Mise à jour  : 27/03/2013 - Direction : IRSEM

Le Livre du mois :

Anna Stavrianakis, Jan Selby, ed., Militarism and International Relations. Political Economy, Security, Theory, London & New York, Routledge, 2013.

Nos lectures :

Cynthia Salloum, Benjamin Brice, Penser la violence collective, Nuvis, Paris, 2012

Olivier Kempf, géopolitique de la France. Entre déclin et renaissance, Technip, Paris, 2012

Roland Dumas, Bertrand Badie, Gaïdz Minassian, La diplomatie sur le vif, Presses de Sciences Po, Paris, 2013

Marie-Françoise Durand, Patrice Mitrano et al., Atlas de la mondialisation, Presses de Sciences Po, Paris, 2012

Samuel Solvit, Dimensions of War. understandingWar as a Complex Adaptative System, L’Harmattan, Paris, 2012

Le Livre du mois :

Anna Stavrianakis, Jan Selby, ed., Militarism and International Relations. Political Economy, Security, Theory London & New York, Routledge, 2013.

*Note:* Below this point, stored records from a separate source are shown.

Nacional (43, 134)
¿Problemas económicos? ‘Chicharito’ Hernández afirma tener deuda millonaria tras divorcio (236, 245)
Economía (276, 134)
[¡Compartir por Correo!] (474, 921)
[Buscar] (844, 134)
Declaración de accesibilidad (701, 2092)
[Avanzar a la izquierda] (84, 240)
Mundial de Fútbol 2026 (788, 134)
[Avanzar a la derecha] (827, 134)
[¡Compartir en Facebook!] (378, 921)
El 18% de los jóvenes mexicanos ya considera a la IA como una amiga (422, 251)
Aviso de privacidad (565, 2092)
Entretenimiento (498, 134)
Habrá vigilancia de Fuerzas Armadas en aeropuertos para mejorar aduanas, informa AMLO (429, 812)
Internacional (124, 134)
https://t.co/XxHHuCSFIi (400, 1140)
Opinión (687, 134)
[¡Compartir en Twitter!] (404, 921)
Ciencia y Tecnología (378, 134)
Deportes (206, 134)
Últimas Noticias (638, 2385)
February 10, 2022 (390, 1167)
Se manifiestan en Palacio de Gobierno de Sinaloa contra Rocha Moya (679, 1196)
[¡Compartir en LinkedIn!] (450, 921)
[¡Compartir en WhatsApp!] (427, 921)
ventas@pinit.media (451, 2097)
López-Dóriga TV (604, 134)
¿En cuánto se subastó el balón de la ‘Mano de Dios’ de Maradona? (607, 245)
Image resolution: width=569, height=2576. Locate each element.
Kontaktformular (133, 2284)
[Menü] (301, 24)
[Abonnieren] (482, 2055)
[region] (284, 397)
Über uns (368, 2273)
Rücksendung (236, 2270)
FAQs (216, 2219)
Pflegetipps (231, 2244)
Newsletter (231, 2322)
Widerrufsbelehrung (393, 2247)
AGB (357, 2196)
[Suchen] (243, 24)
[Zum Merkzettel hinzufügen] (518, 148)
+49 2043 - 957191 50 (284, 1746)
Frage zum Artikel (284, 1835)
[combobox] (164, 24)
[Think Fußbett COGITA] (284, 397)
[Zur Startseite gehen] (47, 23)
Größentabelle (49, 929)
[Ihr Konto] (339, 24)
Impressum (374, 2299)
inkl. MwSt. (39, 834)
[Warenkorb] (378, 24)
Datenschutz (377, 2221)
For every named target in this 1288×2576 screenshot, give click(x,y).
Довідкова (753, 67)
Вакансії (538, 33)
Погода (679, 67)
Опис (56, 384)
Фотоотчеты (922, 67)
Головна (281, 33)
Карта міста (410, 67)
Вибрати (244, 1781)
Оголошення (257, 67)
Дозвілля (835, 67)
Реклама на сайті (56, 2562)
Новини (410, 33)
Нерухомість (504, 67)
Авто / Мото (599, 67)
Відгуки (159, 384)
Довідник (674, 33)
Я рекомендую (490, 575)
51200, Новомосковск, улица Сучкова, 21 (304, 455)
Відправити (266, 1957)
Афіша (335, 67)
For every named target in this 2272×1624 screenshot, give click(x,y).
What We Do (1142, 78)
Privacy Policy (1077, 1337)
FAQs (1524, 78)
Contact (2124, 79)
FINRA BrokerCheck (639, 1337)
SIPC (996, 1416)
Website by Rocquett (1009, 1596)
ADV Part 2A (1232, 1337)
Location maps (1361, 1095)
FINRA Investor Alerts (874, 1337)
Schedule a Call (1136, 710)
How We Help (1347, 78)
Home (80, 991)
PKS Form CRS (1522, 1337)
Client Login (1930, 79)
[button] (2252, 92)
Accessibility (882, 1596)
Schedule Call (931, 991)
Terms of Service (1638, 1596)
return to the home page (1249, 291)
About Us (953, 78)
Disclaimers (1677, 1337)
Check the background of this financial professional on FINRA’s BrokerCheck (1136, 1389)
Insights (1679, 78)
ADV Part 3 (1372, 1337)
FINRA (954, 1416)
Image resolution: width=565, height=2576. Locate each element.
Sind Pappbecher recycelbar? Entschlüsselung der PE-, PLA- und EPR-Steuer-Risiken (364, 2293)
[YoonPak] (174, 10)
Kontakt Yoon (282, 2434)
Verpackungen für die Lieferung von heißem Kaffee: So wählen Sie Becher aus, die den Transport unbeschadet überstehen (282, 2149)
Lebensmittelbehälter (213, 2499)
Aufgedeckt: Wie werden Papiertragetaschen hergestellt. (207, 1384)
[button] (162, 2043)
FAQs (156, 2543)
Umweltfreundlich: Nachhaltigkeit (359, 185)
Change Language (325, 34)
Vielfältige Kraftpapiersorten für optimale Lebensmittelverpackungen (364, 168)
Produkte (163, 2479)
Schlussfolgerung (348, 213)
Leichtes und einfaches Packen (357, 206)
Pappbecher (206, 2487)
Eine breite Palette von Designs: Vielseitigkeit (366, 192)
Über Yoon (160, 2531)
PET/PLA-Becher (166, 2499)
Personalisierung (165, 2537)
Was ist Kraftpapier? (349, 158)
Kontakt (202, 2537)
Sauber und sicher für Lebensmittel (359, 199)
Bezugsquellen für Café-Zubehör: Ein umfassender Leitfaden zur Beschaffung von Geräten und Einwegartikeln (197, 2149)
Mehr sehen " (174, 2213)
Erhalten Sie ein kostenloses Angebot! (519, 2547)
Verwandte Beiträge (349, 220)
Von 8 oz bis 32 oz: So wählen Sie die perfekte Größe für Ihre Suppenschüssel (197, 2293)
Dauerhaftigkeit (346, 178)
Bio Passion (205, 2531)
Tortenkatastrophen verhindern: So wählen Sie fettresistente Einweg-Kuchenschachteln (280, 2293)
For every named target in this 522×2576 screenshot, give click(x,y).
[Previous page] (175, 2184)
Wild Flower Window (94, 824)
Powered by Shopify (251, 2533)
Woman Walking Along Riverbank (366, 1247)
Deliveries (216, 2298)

En tant que préparation et conduite de la violence politique organisée, le militarisme et son corollaire, la militarisation, sont paradoxalement sous-étudiés dans la production académique. L’influence du néo-libéralisme pendant les années 1990, le développement de l’analyse en termes de « new wars » ainsi que la prédominance accordée à la sécurité par rapport à la défense constituent les trois principales raisons qui expliquent cette carence d’investissement scientifique. Or, la réalité empirique démontre la robustesse du militarisme en tant que phénomène concentré par les États, y compris lorsque ces derniers sont qualifiés de « Failed States » comme l’illustre le cas du Soudan. Cette réalité invite à penser également les nouvelles formes de militarisme que les États occidentaux adoptent sous l’effet de la libéralisation économique. Analyser ces tendances constitue l’objectif principal de l’ouvrage collectif dirigé par Anna Stavrianakis et Jan Selby issu d’un séminaire organisé en mai 2009 à l’Université du Sussex. Il convient de souligner que l’approche se veut avant tout sociologique. En d’autres termes, il ne s’agit pas d’envisager le militarisme comme une idéologie (glorification de la guerre et des valeurs martiales), un comportement (propension à utiliser la force pour résoudre un conflit), une option (augmentation des capacités de production ou d’importation d’armement), ou une influence institutionnelle (conception selon laquelle les militaires doivent orienter les décisions publiques voire s’accaparer le pouvoir politique). Le point de vue défendu consiste à penser les rapports entre militarisme et sociétés, ou, plus précisément, à examiner les relations sociales, les institutions et les valeurs en relations avec la guerre ainsi que la préparation de la guerre tout en repérant l’influence des relations militaires sur les relations sociales. Un tel angle sociologique s’inscrit dans le prolongement de la sociologie de la guerre initiée dans les années 1980 par Anthony Giddens ou bien Martin Shaw, ce dernier ayant contribué dans le présent volume en proposant une sociologie historique du militarisme ainsi qu’un modèle contemporain sous les traits de la « guerre de surveillance globale ».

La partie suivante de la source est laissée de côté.